OpinIan: Airlines, HP and Adobe Backward Compatibility

To give you some background, Time Weilert left a vacancy when he ended his Two Cents column last week. So I, being a rather opinionated person with a couple of areas of expertise, have decided to step up and see whether anyone agrees with my analysis of various current events. my takes will be of a different style than Tim’s succinct nuggets, but we’ll see how this goes. Bear with me.

First, Continental Airlines and United Airlines are apparently merging. I’m a bit surprised that the two companies are coming together, but I guess that in this economic climate, and with the downward price pressure placed by the Frontier-Midwest coalition (soon to be simply Frontier) and Southwest Airlines, it’s merge or die. After all, the cool kids (Delta-NWA, Frontier-Midwest) are merging, so why not climb to the top of the airline heap by a merger of your own?

Also, the two airlines will mean less competition on some routes, kicking up flight pricing and maybe turning red ink into black for some routes. Hopefully Southwest and Frontier hold United-Continental’s (or whoever they rebrand themselves to be) feet to the fire in Denver so air fares don’t increase too dramatically for the average Joe.

Second, HP is buying Palm, maker of the Palm Pilot, the Treo, the Pre and the Pixi. With this announcement, Palm is going back under the wing of a parent company; they were founded as a wing of U.S. Robotics, then transferred to 3Com, then spun off as their own company, then split into hardware and software companies (PalmOne and PalmSource), then renamed back to Palm…and now brought into the HP fold. Apparently the $1.2 billion transaction’s big push was to grab Palm’s webOS; HP no longer plans to run Windows on an upcoming tablet. My guess, and everyone else’s, is that the company will release the HP Slate with webOS instead, or maybe a netbook with the operating system. I’m guessing that it will have better batter life than a Windows tablet…heck, it might even match the iPad’s ten-hour stamina.

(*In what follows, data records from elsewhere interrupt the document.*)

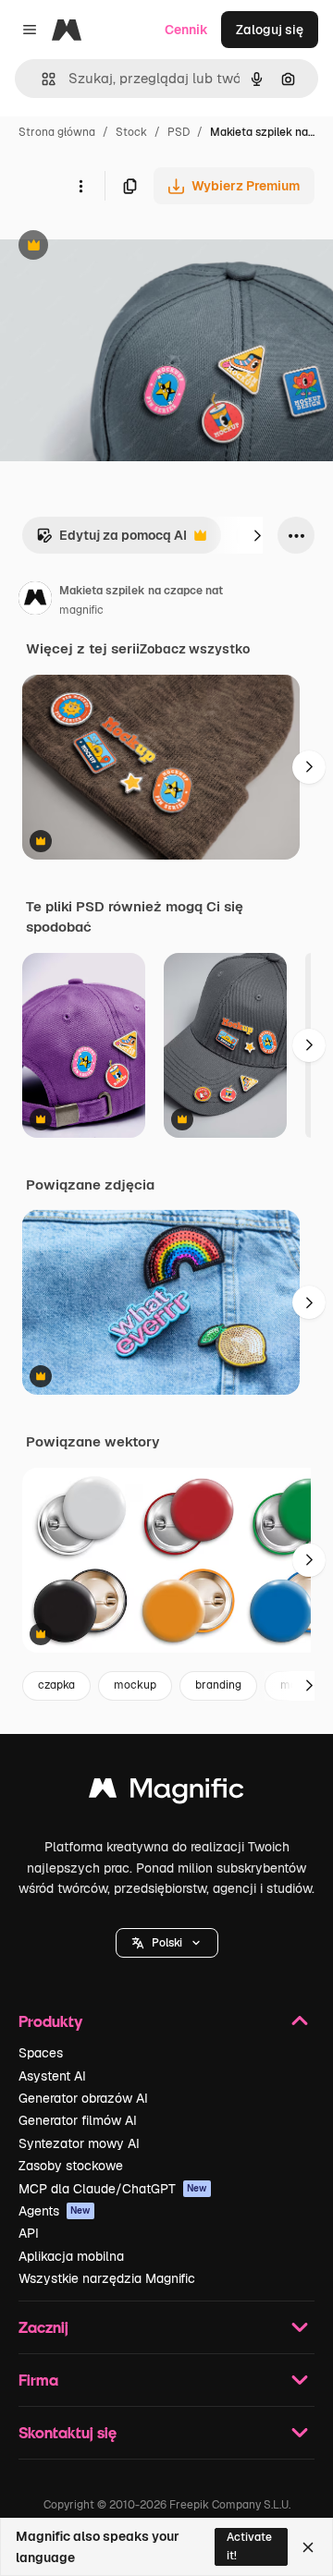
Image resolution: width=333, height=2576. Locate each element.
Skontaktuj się (67, 2432)
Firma (38, 2379)
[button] (167, 1943)
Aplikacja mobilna (71, 2256)
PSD (178, 132)
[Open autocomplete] (41, 79)
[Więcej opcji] (80, 185)
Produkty (50, 2021)
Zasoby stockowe (70, 2165)
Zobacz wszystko (195, 649)
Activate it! (249, 2546)
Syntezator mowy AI (79, 2143)
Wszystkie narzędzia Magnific (106, 2278)
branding (218, 1685)
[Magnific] (166, 1792)
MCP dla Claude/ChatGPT (112, 2188)
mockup (135, 1685)
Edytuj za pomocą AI (111, 540)
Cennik (186, 29)
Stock (131, 132)
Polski (167, 1942)
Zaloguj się (269, 29)
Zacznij (43, 2327)
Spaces (40, 2053)
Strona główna (56, 132)
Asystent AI (52, 2076)
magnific (81, 610)
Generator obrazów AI (83, 2098)
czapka (56, 1685)
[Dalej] (257, 535)
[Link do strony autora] (35, 600)
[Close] (308, 2547)
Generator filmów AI (77, 2120)
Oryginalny (127, 247)
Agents (54, 2211)
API (28, 2233)
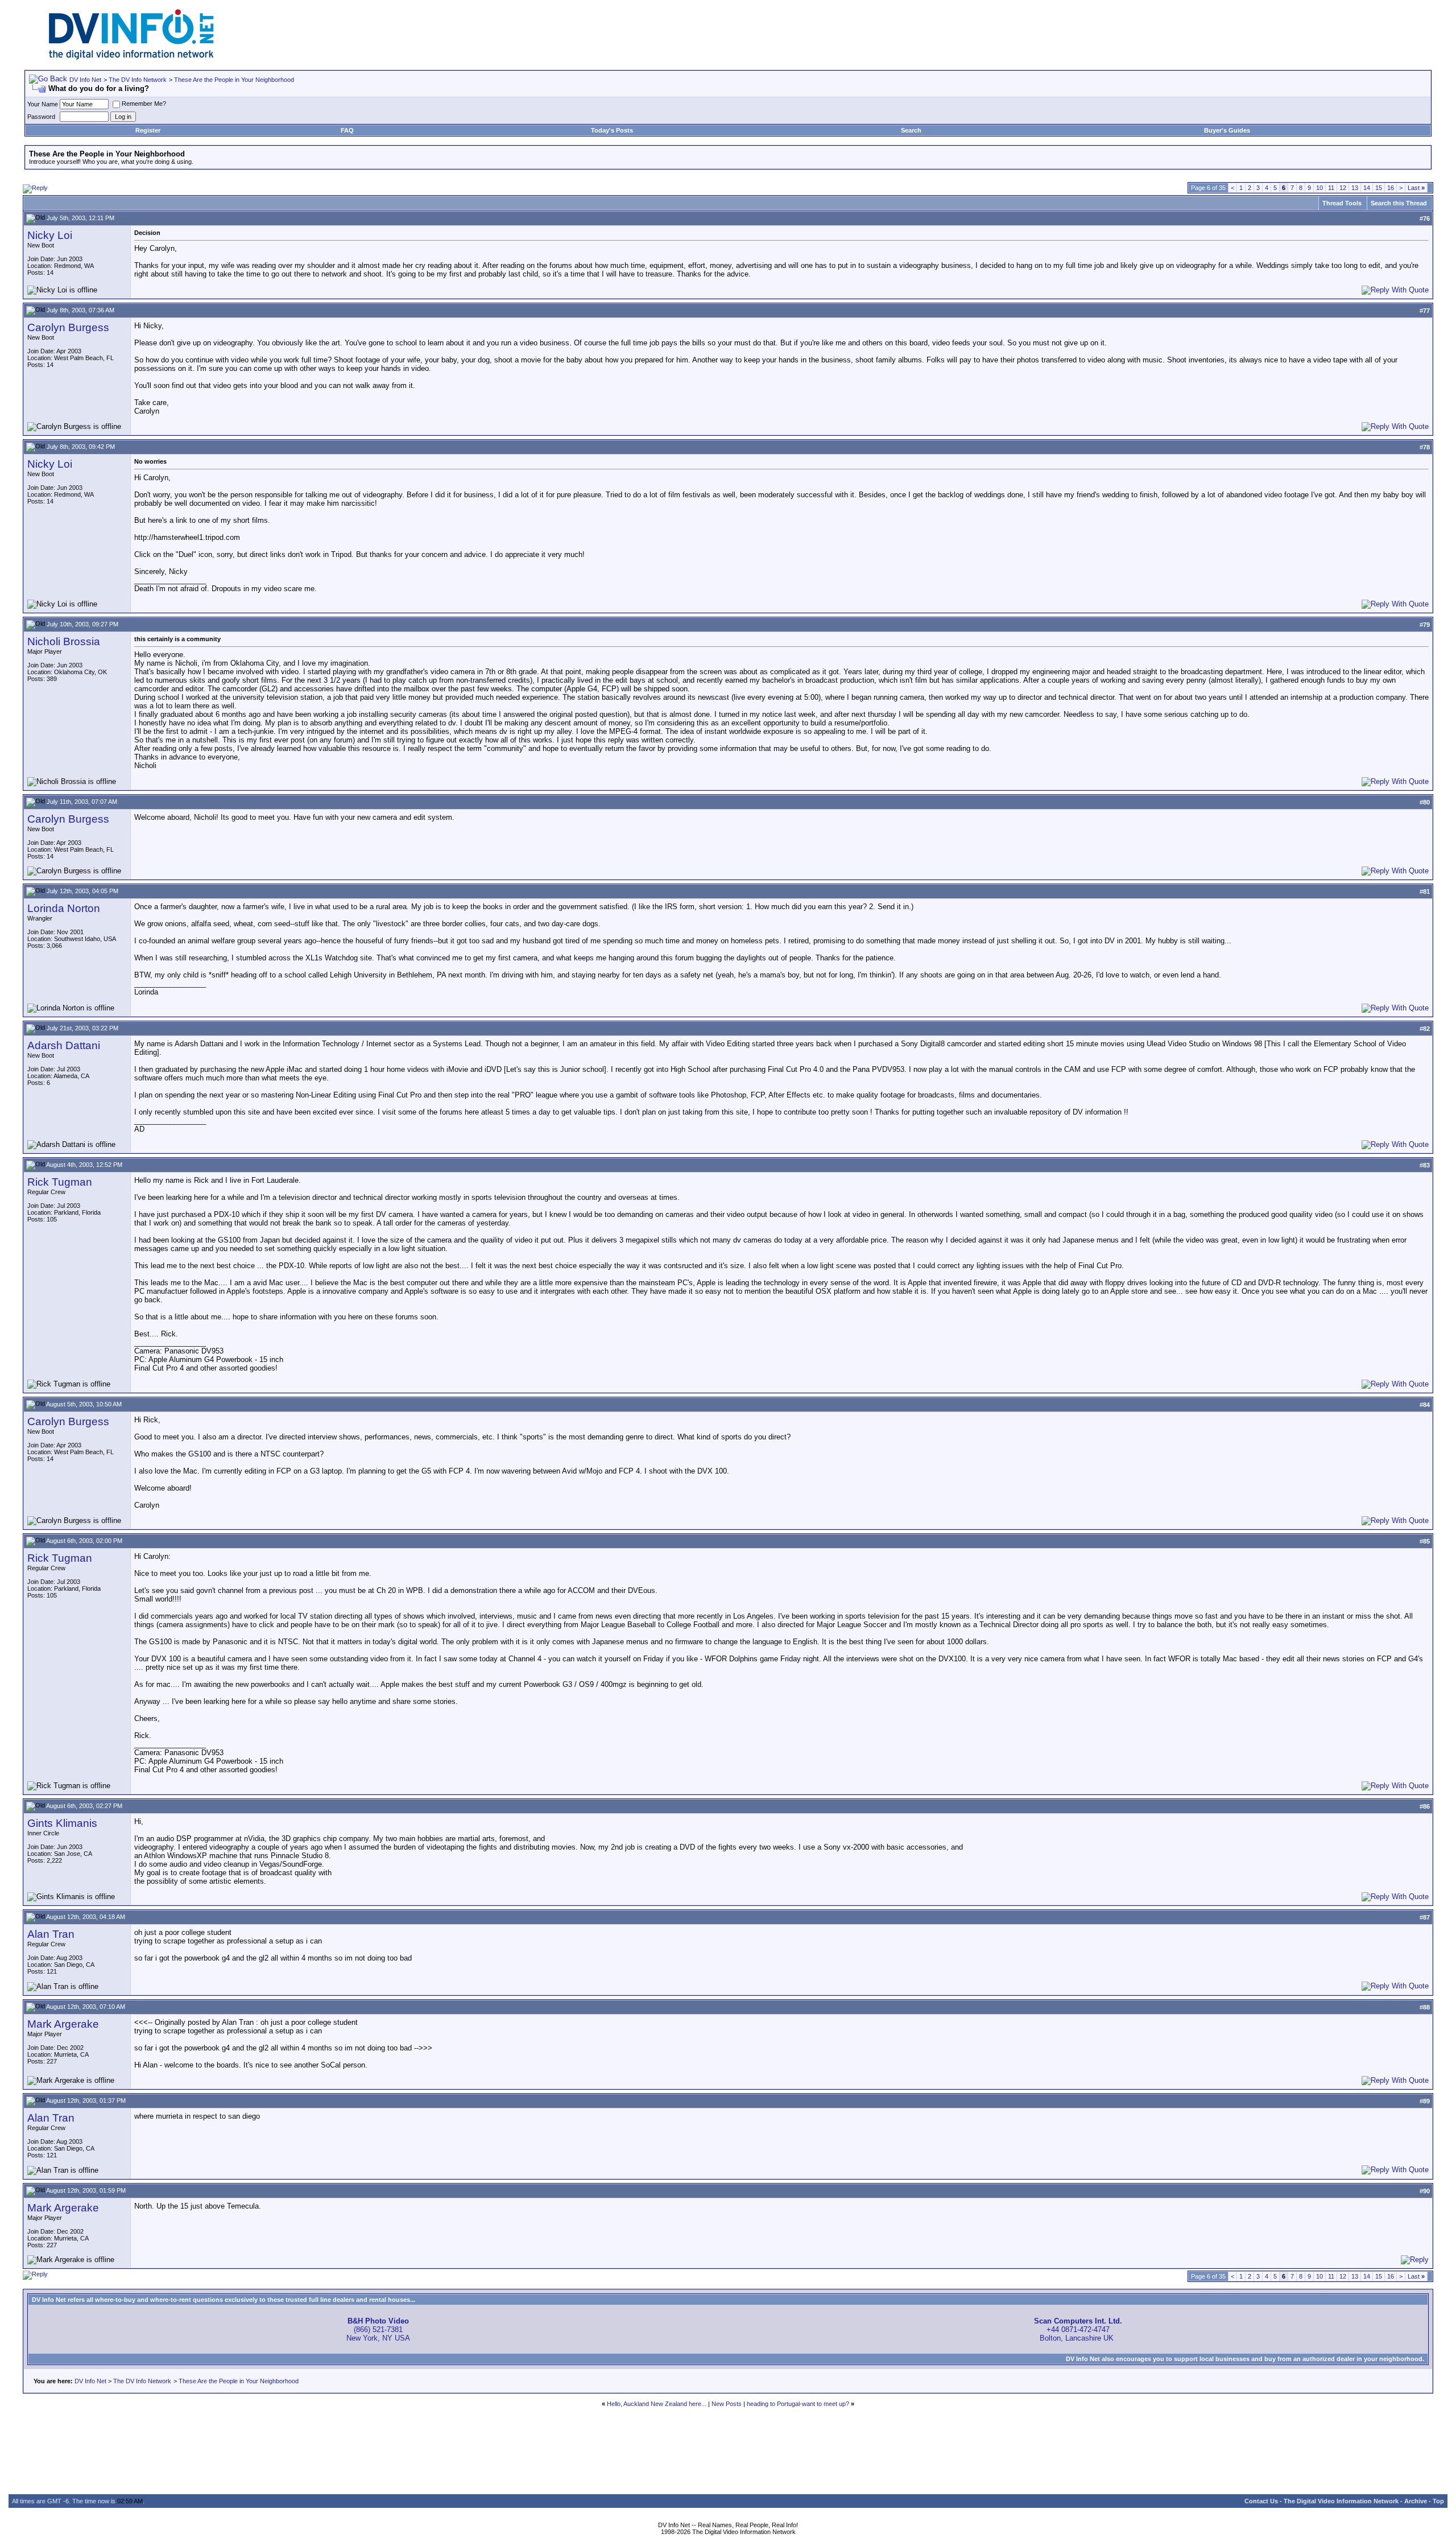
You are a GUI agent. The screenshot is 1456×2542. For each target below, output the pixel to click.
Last (1416, 187)
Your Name (42, 104)
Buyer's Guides (1227, 130)
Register (147, 130)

What’s ironic here is that HTC just celebrated the tenth birthday of the iPAQ, made by HTC for HP once the company merged with Compaq in 2001. HTC was thought to be a suitor for Palm, who was quietly shopping itself around until the HP deal broke, but the company apparently decided that making an operating system of their own, or just using Android or Windows Mobile, was a better idea. It’s interesting to see how far what used to be an OEM (Original Equipment Manufacturer) has come in the smartphone/PDA race, with phones like the Nexus One, the Droid Incredible and the Evo 4G.

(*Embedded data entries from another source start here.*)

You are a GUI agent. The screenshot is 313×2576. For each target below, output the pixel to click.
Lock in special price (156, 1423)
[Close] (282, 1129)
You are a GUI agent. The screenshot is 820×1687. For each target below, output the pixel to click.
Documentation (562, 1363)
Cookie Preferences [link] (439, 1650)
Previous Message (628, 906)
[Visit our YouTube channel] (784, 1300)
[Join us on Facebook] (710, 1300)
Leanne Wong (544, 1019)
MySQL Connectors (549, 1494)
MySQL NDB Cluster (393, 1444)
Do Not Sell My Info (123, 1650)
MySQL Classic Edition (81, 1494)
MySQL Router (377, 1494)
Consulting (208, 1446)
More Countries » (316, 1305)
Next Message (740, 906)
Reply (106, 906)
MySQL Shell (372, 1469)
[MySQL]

Last but not least is a diatribe directly aimed at Adobe. Specifically, Photoshop and Flash file formats are either freely readable or backward (and forward) compatible as far as the eye can see…but InDesign isn’t! Naturally, InDesign CS5 can load the CS4 file format…everyone would be up in arms if forward compatibility was broken for their precious digital page layout files…but forget about opening an InDesign file in CS4 if you’ve saved it from CS5. There’s simply no option to save from InDesign in a format that can be manipulated by an earlier version of the application.

I ran into this issue while laying out the print version of The Oredigger this week. I wanted to test out InDesign CS5, supposedly the cutting-edge page layout tool du jour, so I loaded up one of this issue’s twelve pages and made some painstaking edits. Come to find out, the Oredigger iMacs, outfitted with Creative Suite 4 (CS5 won’t run on Mac OS X 10.4, which those systems use for the moment), can’t read the InDesign file that I saved out after my edits were complete. Good thing I only wasted half an hour on those edits…and an even better thing that I saved to a different file rather than overwriting the InDesign CS4 file that everyone could read.

What’s infuriating is that Adobe has the technical ability to get CS4 output working right from CS5. They would rather force you to upgrade every single machine you own to the new CS version if one member of the design team wants a single feature of the new product, handing over a large chunk of change in the process. Not freaking acceptable, guys. Your name isn’t Apple, and even if it was, this is more heinous behavior; the nearly three year old iMacs that the paper uses for layout are compatible with Apple’s latest operating system, and any file I save on my Snow Leopard equipped MacBook can be read with the Tiger-equipped iMacs. Except, well, InDesign CS5 documents. It’s incredibly unfortunate that educational editions of InDesign are so inexpensive, and the learning curves for other software packages so high…unless of course you’re Adobe. Gotta love vendor lock-in.